Lokale Quellen aus Deir ez-Zor bestätigen, dass iranische Agenten vor Ort Kinder rekrutieren und aktiv daran arbeiten, den Schiismus zu verbreiten.

Der Stützpunkt der internationalen Koalition im Ölfeld Al-Omar östlich von Deir ez-Zor wird regelmäßig von Lenkraketen angegriffen, die häufig aus Gebieten kontrolliert von iranischen Milizen westlich des Euphrat stammen. Gleichzeitig erfolgen gezielte Angriffe auf iranische Militärhauptquartiere und Waffendepots durch Drohnen und Kampfflugzeuge, insbesondere in Al-Bukamal und Al-Mayadeen, östlich von Deir ez-Zor.

Der Versuch Feindseligkeiten zu schüren

Muhammad Turki Al-Suwan, ein bedeutender Anführer des Sabkha-Clans in Raqqa, äußerte seine Besorgnis über die Einflussnahme der iranischen Streitkräfte und machte sie für die gegenwärtige Unruhe verantwortlich.

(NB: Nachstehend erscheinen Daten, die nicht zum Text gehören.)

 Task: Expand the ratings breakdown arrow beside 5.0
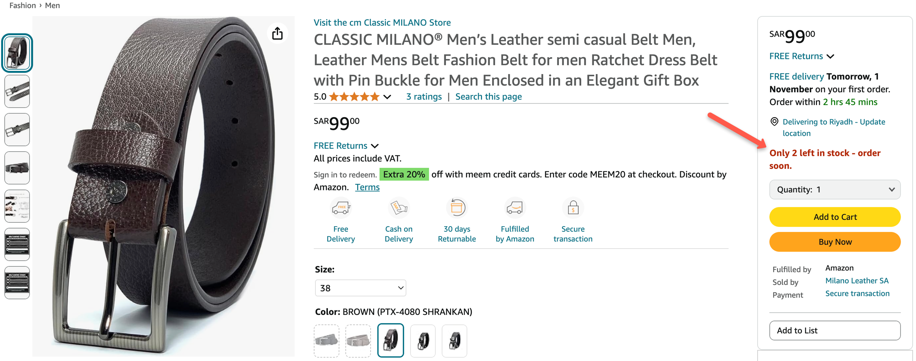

Al-Suwan erklärte, dass die Wurzel des Stammeskonflikts in den westlichen Bereichen des Euphrat liegt, wo schwache Persönlichkeiten aus den Stämmen mit den iranischen Streitkräften zusammenarbeiten. Ihr gemeinsames Ziel scheint darin zu bestehen, die Region zu destabilisieren und Terror sowie Unfrieden zu verbreiten.

Seit dem Einmarsch des Irans in die östliche Region Syriens im Jahr 2017 hat die Nation versucht, arabischen Stämmen in Deir ez-Zor ihre Unterstützung anzubieten, angeblich im Kampf gegen die Terrororganisation „ISIS”. Dieser Versuch umfasste verschiedene Methoden, darunter die Rekrutierung von Stammesmitgliedern, um eine tiefgreifende Infiltration in die Region zu erreichen.

Lokale Quellen enthüllen, dass der Iran gezielt die Herkunft der Stämme ausnutzt, um Gruppen gegeneinander auszuspielen. Besonders im Fokus stehen dabei die haschemitischen Stämme, darunter die Al-Beggara, Al-Mushahida und Al-Murasima, deren Abstammung auf die Ahl Al-Bayt zurückverfolgt werden kann.

Al-Suwan betonte gegenüber der Medienplattform „Targe“t, dass trotz der Befreiung der Region vom IS vor sieben Jahren Syrien immer noch unter der Präsenz von Schläferzellen der Terrororganisation leidet. Der Iran habe zudem aktiv Stammesangehörige angestiftet und mobilisiert, gegen die syrischen Demokratischen Kräfte zu kämpfen.

In Reaktion auf die eskalierende Lage fordern die internationalen Koalitionstruppen, die maßgeblich zur Eliminierung des IS beigetragen haben, entschlossene Maßnahmen, um den durch den Iran verursachten Unruhen in Raqqa und Deir ez-Zor Einhalt zu gebieten.

Die Bewohner der Region fürchten nun, dass der Konflikt sich über Nord- und Ostsyrien ausdehnen könnte. Dies nach Jahren des bitteren Krieges gegen den IS, der bereits erhebliche Zerstörungen in der Infrastruktur der Region hinterlassen hat. Beamte des Zivilrates von Raqqa geben bekannt, dass beeindruckende 90 Prozent der Infrastruktur in ihrer Stadt durch den Krieg beschädigt oder zerstört wurden.